Clergy Corner, May 11, 2018

Clergy Corner, May 11, 2018

URBANA -- David Zola wears many hats in his service to the community.

University of Illinois students know him as a clinical professor of educational psychology who has helped thousands of people earn their degrees.

The people of St. Patrick's Catholic Church in Urbana know him as a permanent deacon who helps provide the sacraments and inspiration to people of faith.

And at home, he is the loving husband to Unit 4 School Superintendent Susan Zola.

But if you ask him, Zola, 71, will probably tell you he is most proud of his role as a spiritual leader to Urbana's Catholic community.

"For me, it all started when I was 10 years old in Lenox, Massachusetts, and I became an altar boy," Zola said. "I fell in love with it."

When Zola arrived in Champaign-Urbana in 1978 to become an assistant research professor at the UI, he also joined St. Patrick's Parish.

A few years later, Zola has become the director of St. Pat's religious education program.

"I was interested in helping the youth in their development of their faith," he said.

As Zola recruited volunteers to teach some of the classes, he met a young woman named Susan Staats.

"She was a first-grade teacher at Thomas Paine, and said she could do that," he said. "I recruited her as part of our high school team, and I knew she was special from the start. I asked her to be my wife, and we got married in 1989."

They have three children: Sarah, a doctoral student at Roosevelt University; Anne, a junior at Northwestern; and Luke, who is deaf and lives in a group home for adults in Flossmoor.

After the Catholic Church following Vatican II re-established the role of permanent deacons as a ministry available for married men, the former altar boy felt inspired to serve in this new role.

In the Catholic Church, a permanent deacon is a person ordained for a life service to the word of God, the sacraments of the church and a life of charity.

Zola said his training was a five-year program that required the participation of both him and Susan.

"For five years, Susan and I would go to Peoria once a month for my classes to become a deacon," he said. "Our diocese runs a formation program involving couples."

Zola says one of the most emotional moments of his life took place in May 2012, when Bishop Daniel Jenky laid his hands on Zola's head to ordain him a deacon. He thought about Jesus laying his hands on the apostles, who started an uninterrupted series of hand layings all the way to Zola's own head.
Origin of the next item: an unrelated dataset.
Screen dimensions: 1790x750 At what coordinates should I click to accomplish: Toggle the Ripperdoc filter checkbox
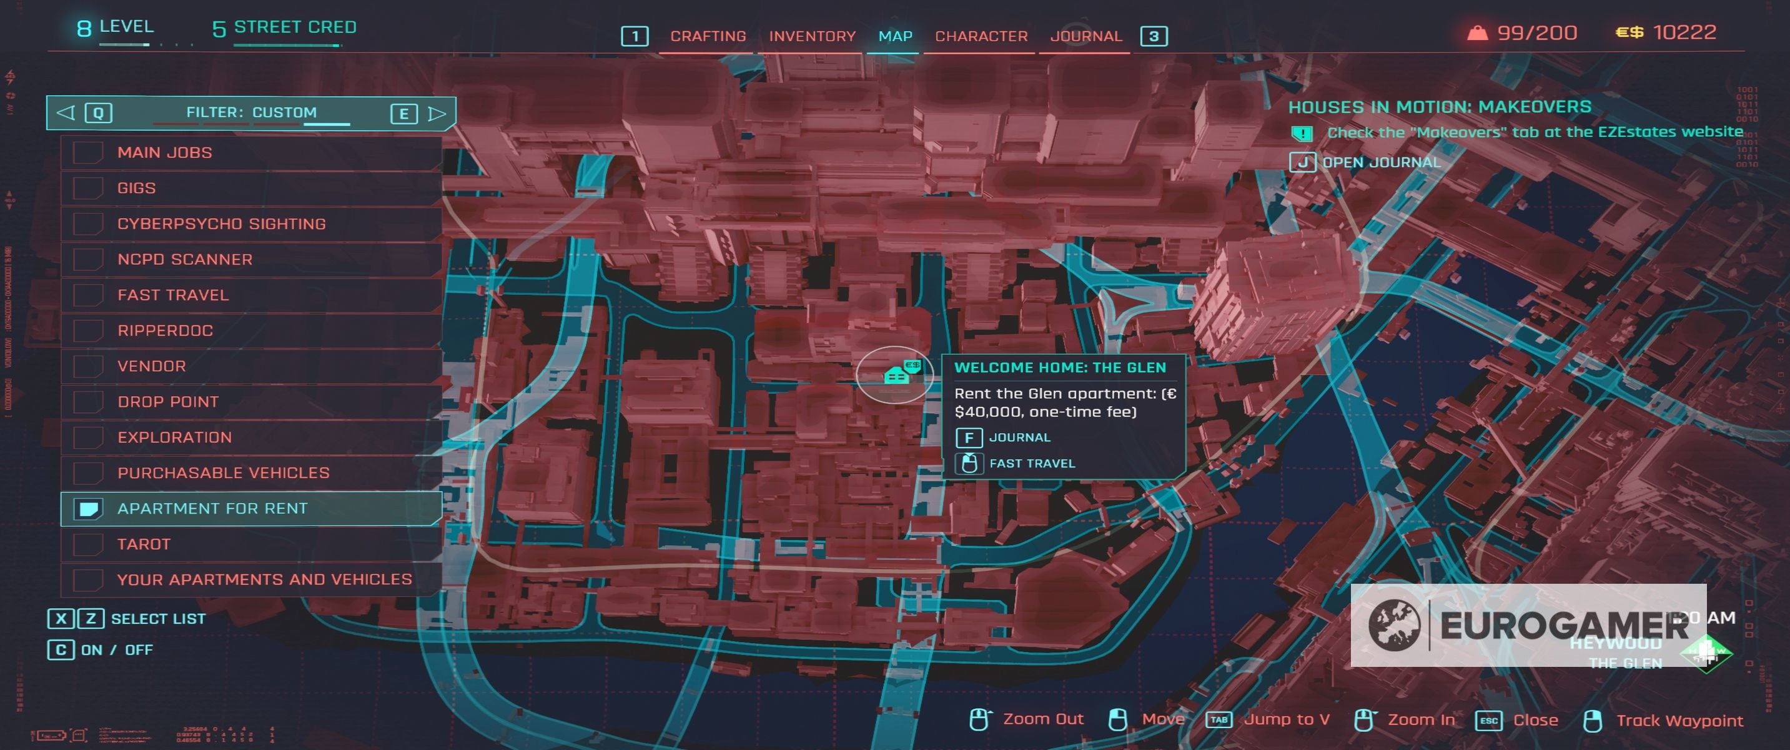89,331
"It was mind-blowing, because you have the infusion of the Holy Spirit," he said. "So, for me, when the bishop laid his hands on me, it was really Jesus Christ."

As deacon, Zola is responsible for reading the Gospel and distributing the chalice each Sunday, teaching a class leading to baptism and performing baptisms.

"In the church I grew up in, only priests and bishops could baptize," Zola said. "Today, deacons can also help with the sacraments."

So far, Zola has baptized 200 people.

"I just did one today," he said. "I placed my hand on a child and said, 'Michael, I claim you for Christ.' My heart just goes crazy."

As the father of a deaf child, Zola specializes in a ministry for people with special needs at St. Pat's.

"I look for opportunities to do charity," he said. "The last six years has been absolutely wonderful, serving this parish."